The respondent contends that the act extending the operation of Federal housing control has changed this rule so as to bring all employees in possession within its purview. In support, he cites an opinion of the regional New York area office holding that premises occupied by a superintendent are not decontrolled. That opinion, however, states clearly that such premises occupied by a superintendent or service employee living there rent free is controlled if now rented to a tenant.” It significantly does not state that it is controlled while the employee is in possession.

The reason for this is apparent. Control under Federal statute covers two distinct fields, i.e., one of rents and the other of evictions. Obviously the regional office was treating of rents and not of evictions. It clearly refers to limitations upon the rental charges to tenants who may enter into possession after the premises are vacated by the employee. In no sense does it afford protection against eviction to the employee. This view finds further support in the report of the Committee on Banking and Currency of the House of Representatives containing the following statement (2 House Misc. Reports, 80th Cong., 1st Sess., report No. 317, p. 13): Certain types of housing accommodations are excluded from rent controls.” (Italics supplied.) And at page 16: “ The definition of ‘ controlled housing accommodations ’ specifies the housing accommodations with respect to which the rent regulation provided by this title will apply.” (Italics supplied.)

Yet the statute guarantees protection against evictions, in given instances. Subdivision (a) of section 209 of the Housing and Rent Act of 1947 (U. S. Code, tit. 50, Appendix, § 1899) now provides: No action or proceeding to recover possession of any controlled housing accommodations with respect to which a maximum rent is in effect under this title shall be maintain*738able by any landlord against any tenant in any court, notwithstanding the fact that the tenant has no lease or that his lease has expired, so long as the tenant continues to pay the rent to which the landlord is entitled (Italics supplied-.)

This section places two conditions for bringing it into force. First, the housing accommodations must be controlled, and second, the occupant must be a tenant. The term “ controlled housing accommodations ” is thus clearly referable to rent control. Had Congress intended to cover all occupants of controlled housing accommodations under subdivision (a) of section 209, regardless of whether or not they be tenants, it would not have placed therein the limitation appearing that the occupant be such tenant.

We have already observed that at common law, the respondent is not deemed a tenant. No statute has changed this rule. Congress is presumed to have enacted the statute with knowledge of the existing law (Cumberland Tel. & Tel. Co. v. Kelly, 160 F. 316, 321): “ 1 the best construction of a statute is to construe it as near to the rule and reason of the common law as may be, and by the course which that observes in other cases.’ ”

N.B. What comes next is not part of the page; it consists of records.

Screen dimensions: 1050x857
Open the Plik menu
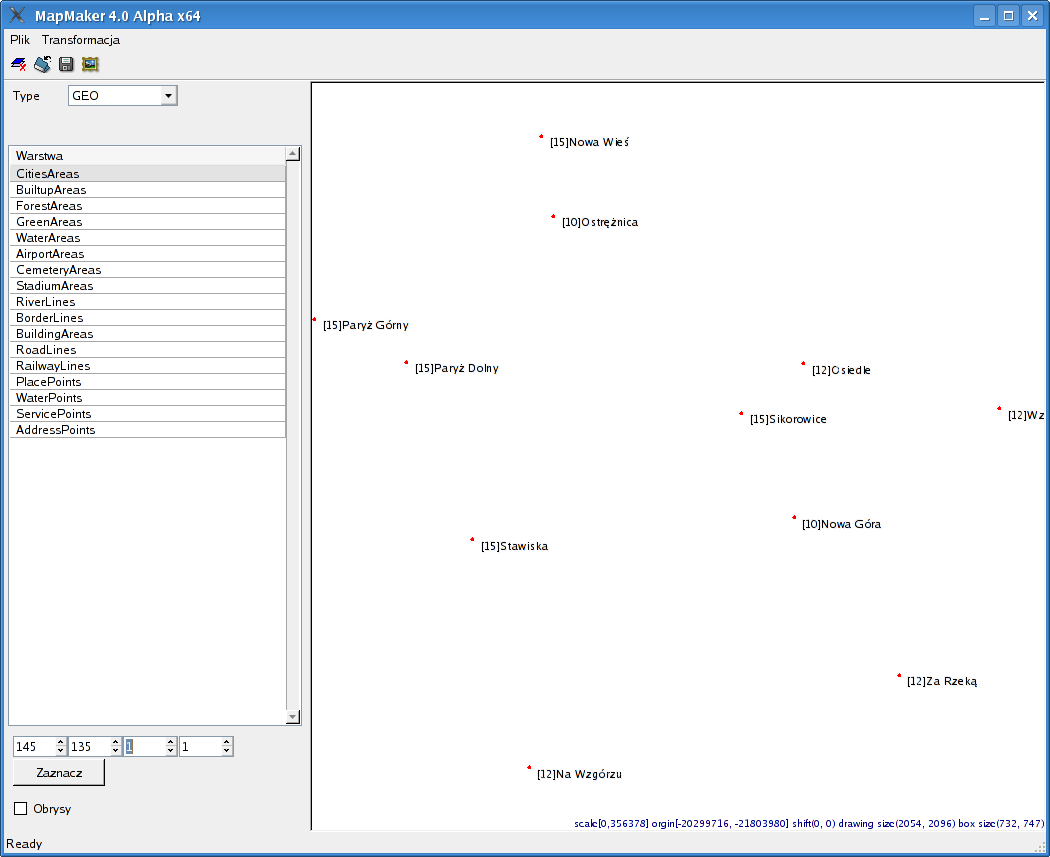tap(20, 40)
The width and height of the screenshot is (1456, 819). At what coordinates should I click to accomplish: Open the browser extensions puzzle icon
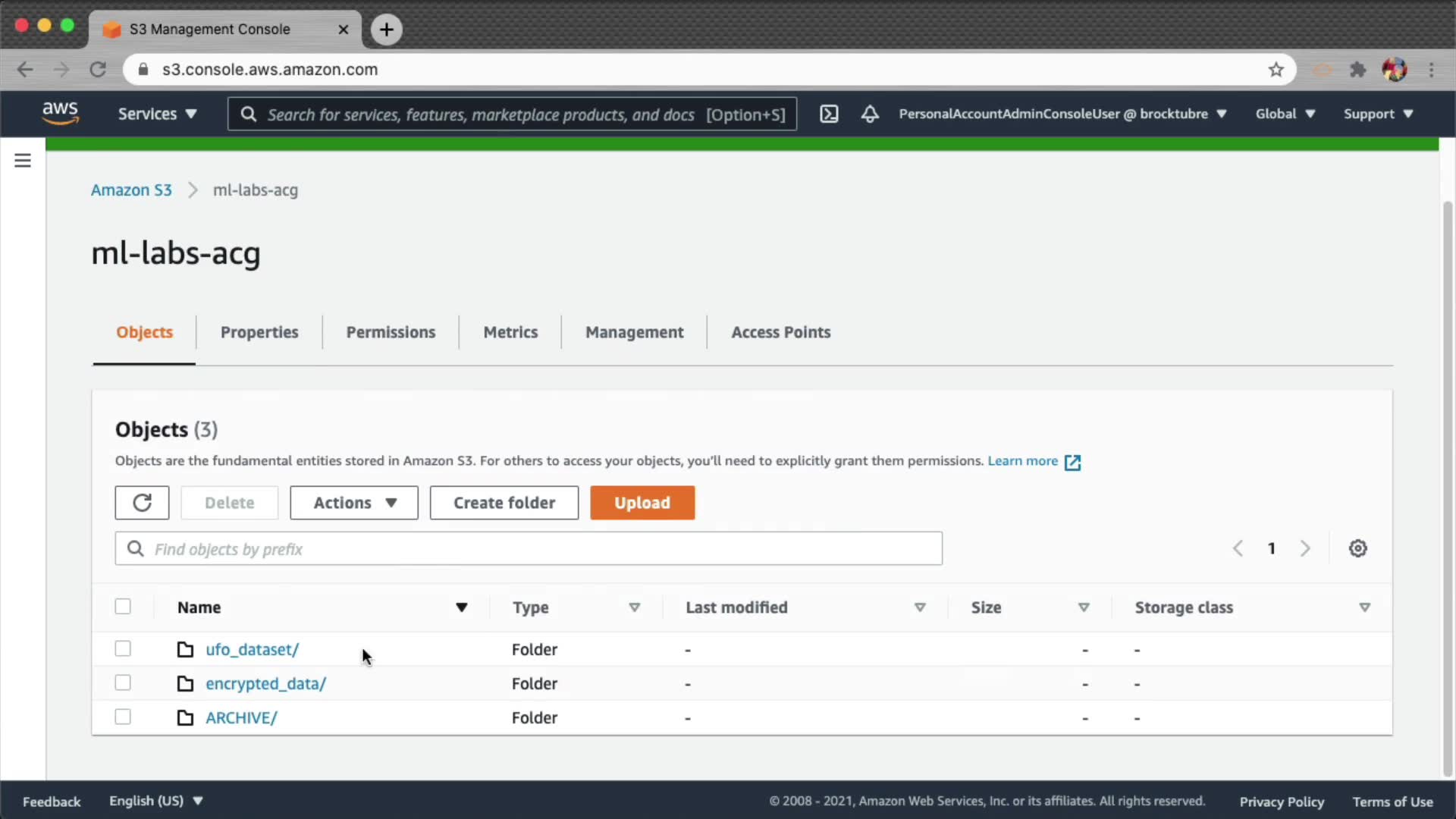pos(1357,70)
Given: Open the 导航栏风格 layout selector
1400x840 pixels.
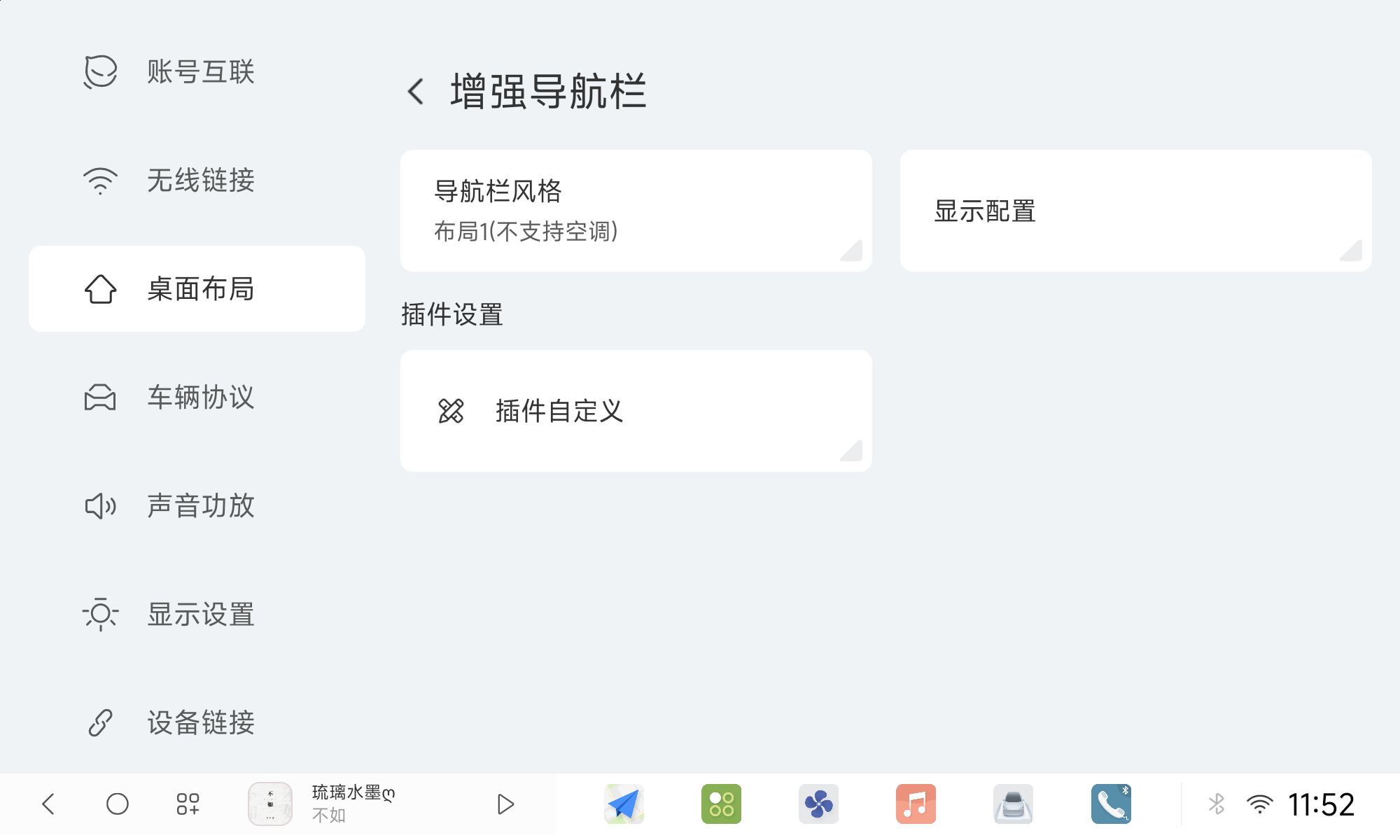Looking at the screenshot, I should pyautogui.click(x=635, y=209).
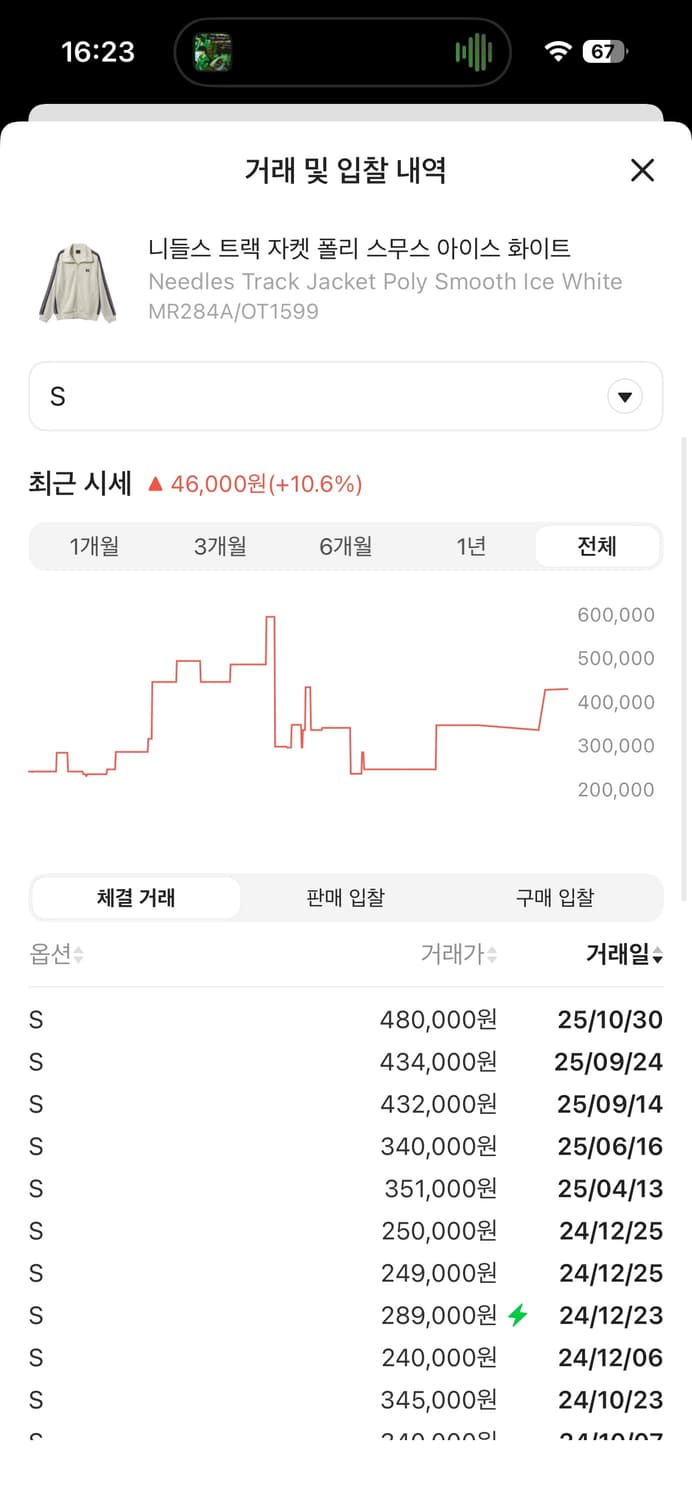692x1500 pixels.
Task: Select the 1개월 chart period
Action: [94, 546]
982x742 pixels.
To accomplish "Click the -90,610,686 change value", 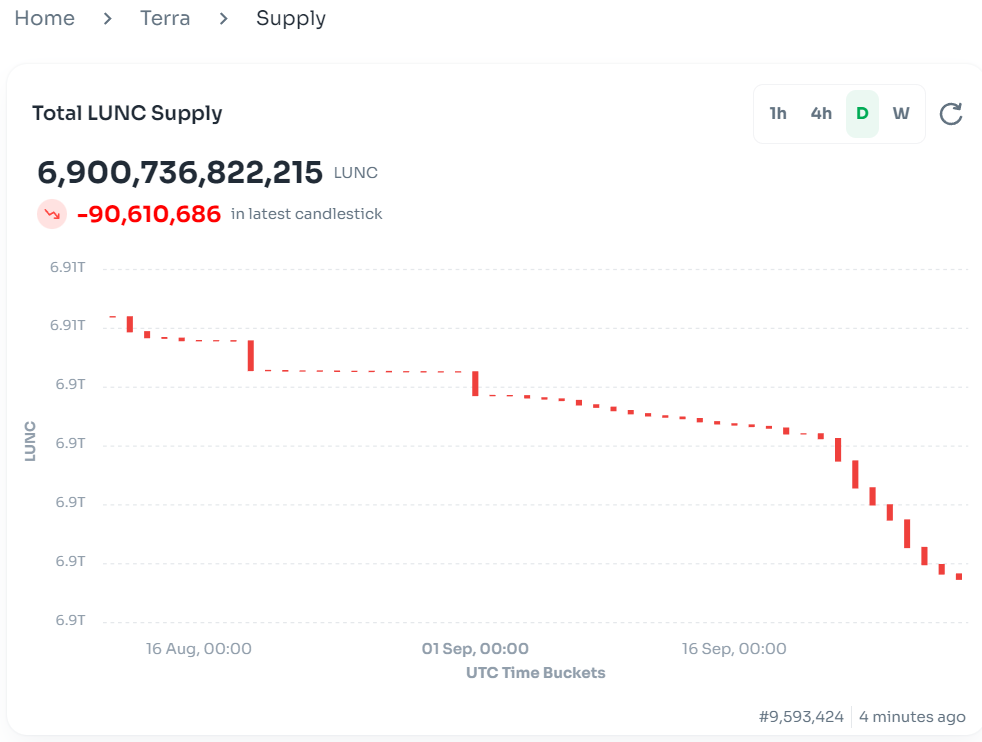I will click(149, 214).
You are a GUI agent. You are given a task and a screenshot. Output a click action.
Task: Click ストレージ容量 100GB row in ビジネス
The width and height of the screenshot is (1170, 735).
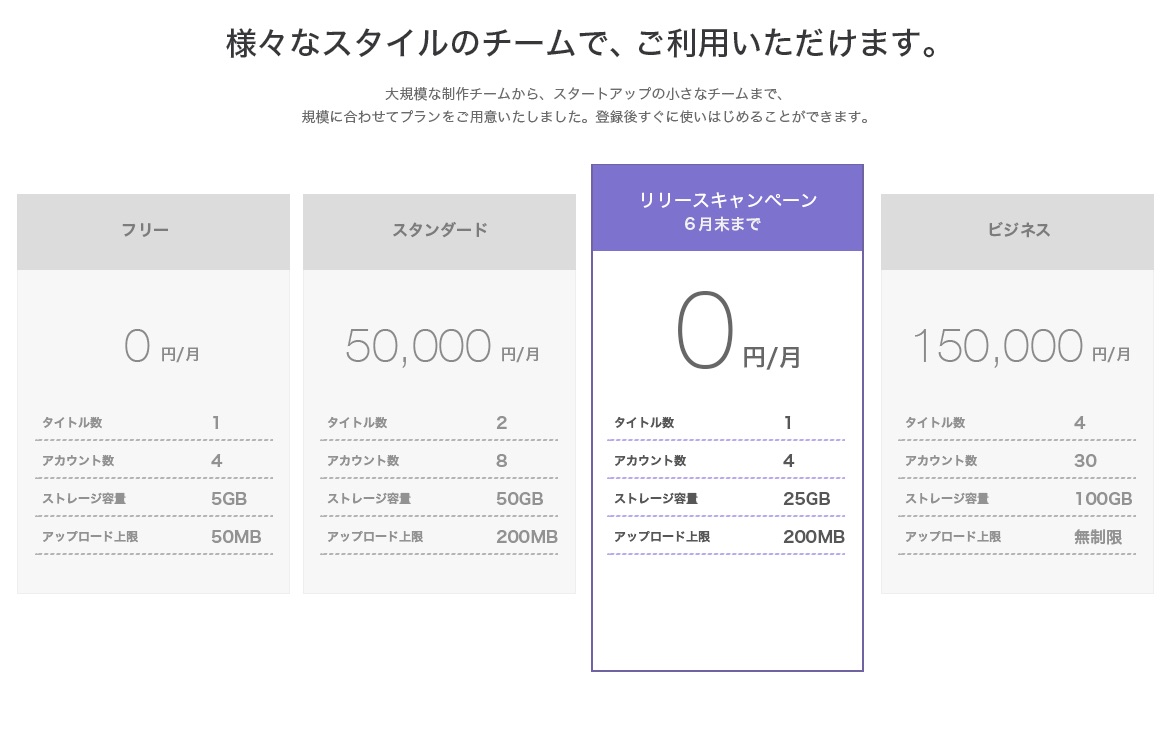1017,498
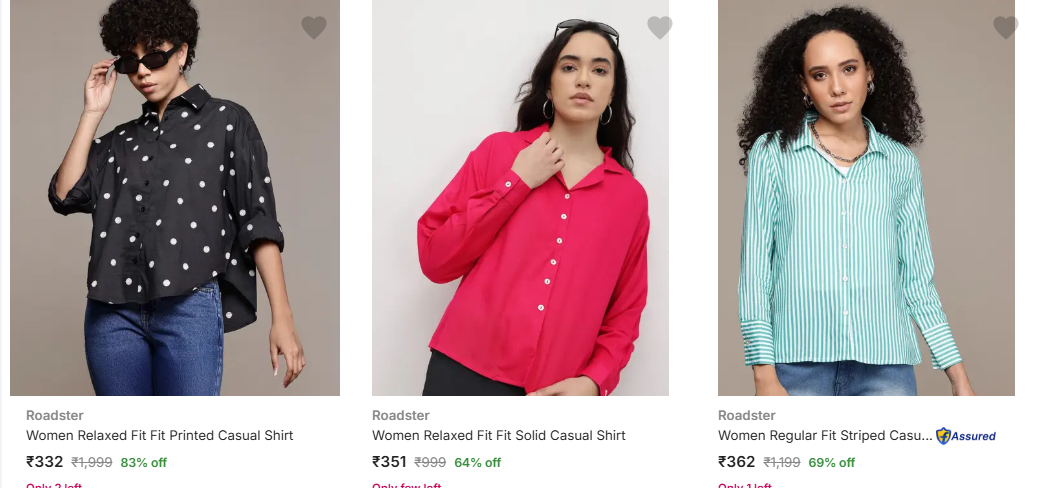
Task: Wishlist the black polka dot printed shirt
Action: pos(314,28)
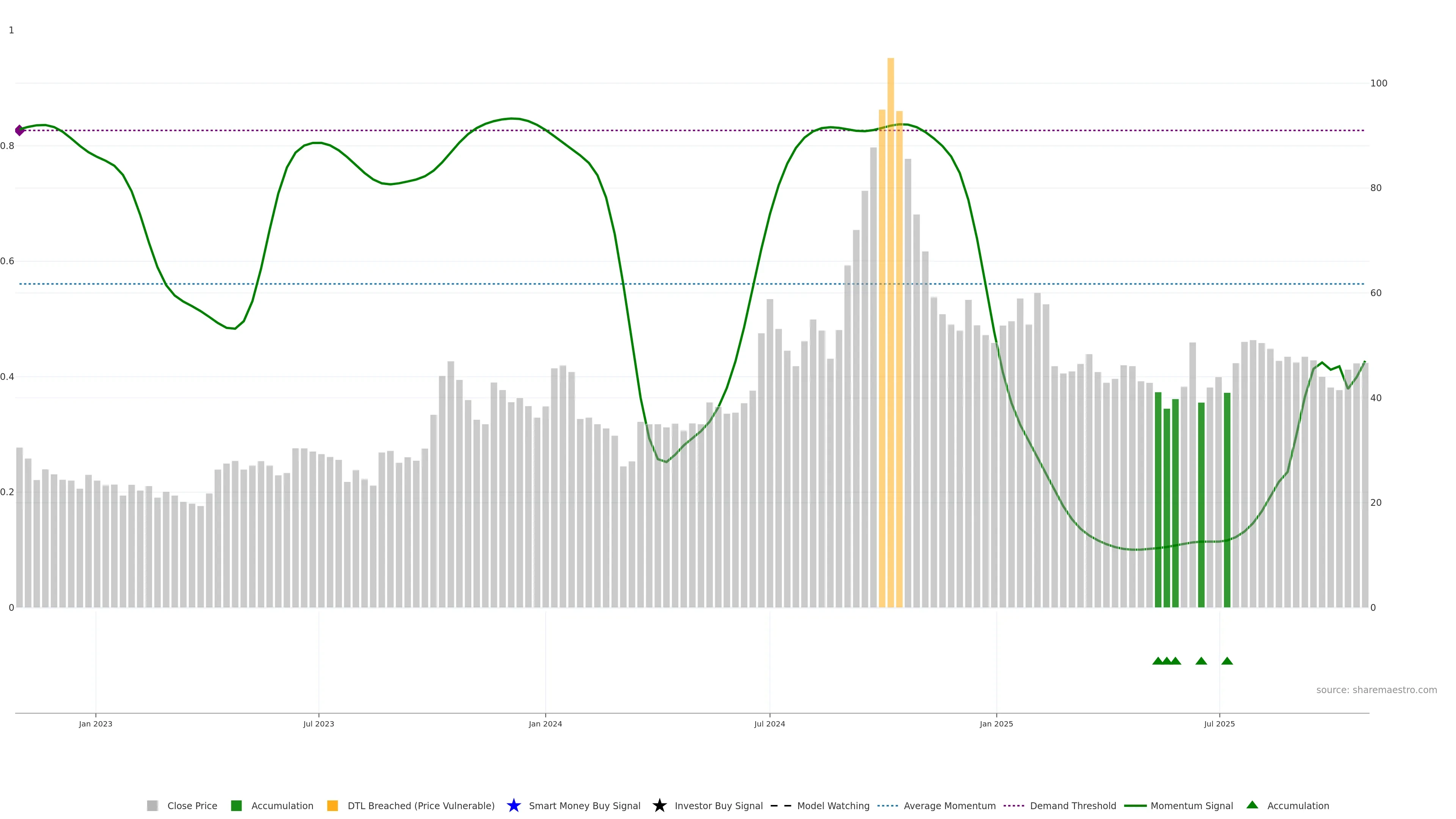Click the rightmost green accumulation bar
The height and width of the screenshot is (819, 1456).
(1227, 500)
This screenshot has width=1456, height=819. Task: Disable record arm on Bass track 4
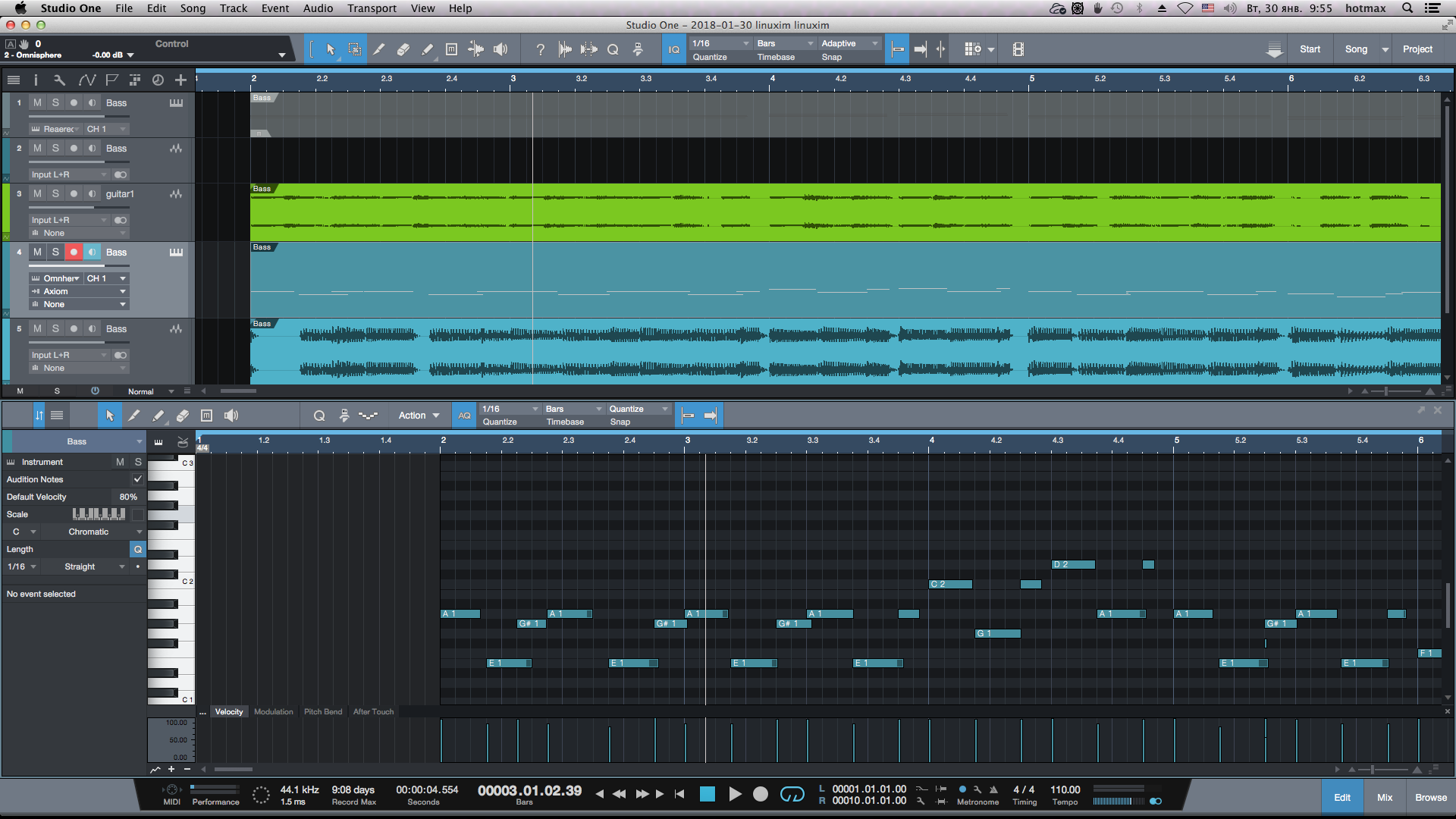(74, 252)

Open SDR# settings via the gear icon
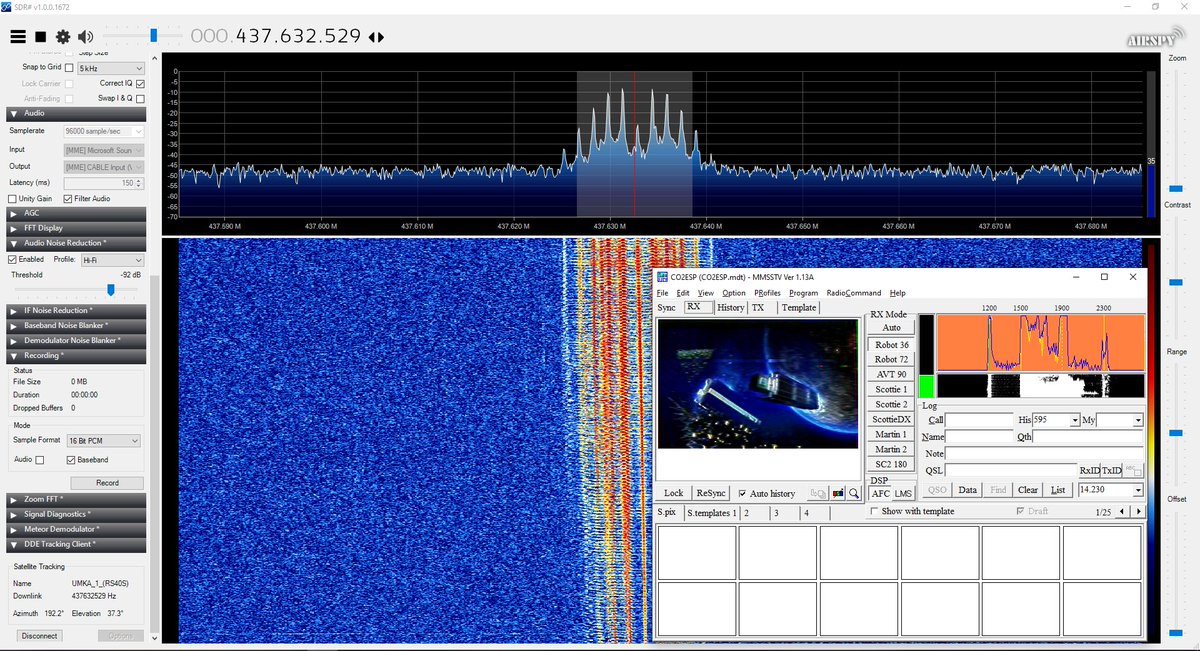pos(63,36)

The scope of the Federal statute may not be extended or enlarged by interpretation. (Hermitage Co. v. Preziose, 188 N. Y. S. 434, 435.)

And this was recognized as the law by Mr. Justice Babin in Weir v. Mosale Realty (N. Y. L. J., Sept. 17, 1948, p. 477, col. 7) where, in treating of an application by an employee for an injunction against summary proceedings, based on a claim of unfair labor practice resulting in his discharge, the court in denying the injunction, recognized the need for relief against eviction pending a determination of the question of alleged unfair labor practice, and afforded a stay pending the determination on appeal. A ruling that the Federal housing law afforded ample protection would have obviated the necessity of a stay.

Similarly in this case, in view of the fact that the respondent has indicated an intention to appeal, the issuance of a warrant will be stayed for a period of five days from the service of a copy of the final order to be entered herein, to afford the respondent the opportunity of applying to the Appellate Division for a further stay.